Por Hermes C. Fernandes
O atentado terrorista ocorrido em Boston no último dia 15 deixou milhões de imigrantes apreensivos quanto a uma eventual reviravolta que poderia provocar na tão aguardada reforma migratória prestes a ser promulgada nos EUA. Morei com a minha família naquele país por duas vezes e conheço bem de perto a luta que nossa gente passa por conta de seu status migratório. A maioria dos brasileiros é indocumentada, o que os impede de deixar o país para visitar familiares no Brasil e os mantêm sob constante risco de deportação.
Na última terça-feira (16), o grupo formado por senadores democratas e republicanos revelaram o tão sonhado projeto de lei que elimina o risco de deportação de milhões de imigrantes indocumentados e permitiria a possibilidade de eventualmente se tornarem cidadãos americanos. De acordo com a proposta, os estrangeiros que já viviam continuamente no país até 31 de dezembro de 2011 poderão aplicar para um status provisório seis meses depois que o Presidente Obama assiná-la. Entretanto, eles teriam que esperar um década ou mais até terem o direito de aplicar para a cidadania, o que lhes daria direito a benefícios federais, enquanto o Governo busca formas de aumentar a segurança na fronteira e fazer cumprir as novas leis migratórias.
O Presidente Barack Obama, que fez da reforma uma prioridade em seu segundo mandato, saudou o projeto. "É essencialmente consistente com os princípios que defendi repetidamente", considerou Obama. "Peço ao Senado que aja rapidamente para fazer com que este projeto avance."

:: TAREFA ESCRITA 1 ::
Responda com base no texto sobre a reforma migratória nos EUA:
(a) Em que dia do mês ocorreu o atentado em Boston?
(b) Até que data os estrangeiros precisavam viver continuamente no país para aplicar para o status provisório?
(c) Quanto tempo eles teriam que esperar para ter o direito de aplicar para a cidadania?
:: TAREFA ESCRITA 2 ::
Prossiga com o texto sobre a reforma migratória nos EUA a partir do ponto em que ele termina.
A listagem é um material à parte, sem ligação com o documento de origem.

:: TRECHO DA LISTAGEM ::
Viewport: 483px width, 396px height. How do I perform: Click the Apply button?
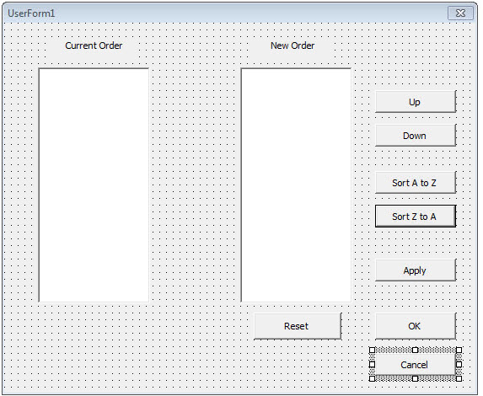[416, 270]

:: RESULTADO FINAL 1 ::
(a) No dia 15.
(b) Até 31 de dezembro de 2011.
(c) Uma década ou mais.

:: RESULTADO FINAL 2 ::
Gostaria de propor neste artigo o exame da questão sob duas perspectivas, uma bíblica e outra política.
Tenho encontrado brasileiros cristãos naturalizados americanos, ou já em posse de seu Green Card, que apoiam a iniciativa do governo de perseguir os ilegais. Segundo eles, os imigrantes indocumentados estariam cometendo um tipo de pecado, por desobedecerem as leis do Estado. Ora, apesar de este tipo de postura estar embasado no texto bíblico, carece de um exame mais profundo da questão. Há vários precedentes bíblicos de pessoas retas que em algum momento de suas vidas foram imigrantes. A principal delas é o próprio Jesus, que fugindo da perseguição de Herodes, foi levado pelos seus pais para o Egito, onde viveu os primeiros anos de sua infância. Um Deus que conhece na pele o que é viver em terra alheia, sendo vítima de todo tipo de preconceito cultural e racial, pode perfeitamente identificar-se com aqueles que vivem a mesma situação. Será que ele viveu legalmente no Egito? Bem, se viveu escondido, como diz a Escritura, logo, viveu na clandestinidade.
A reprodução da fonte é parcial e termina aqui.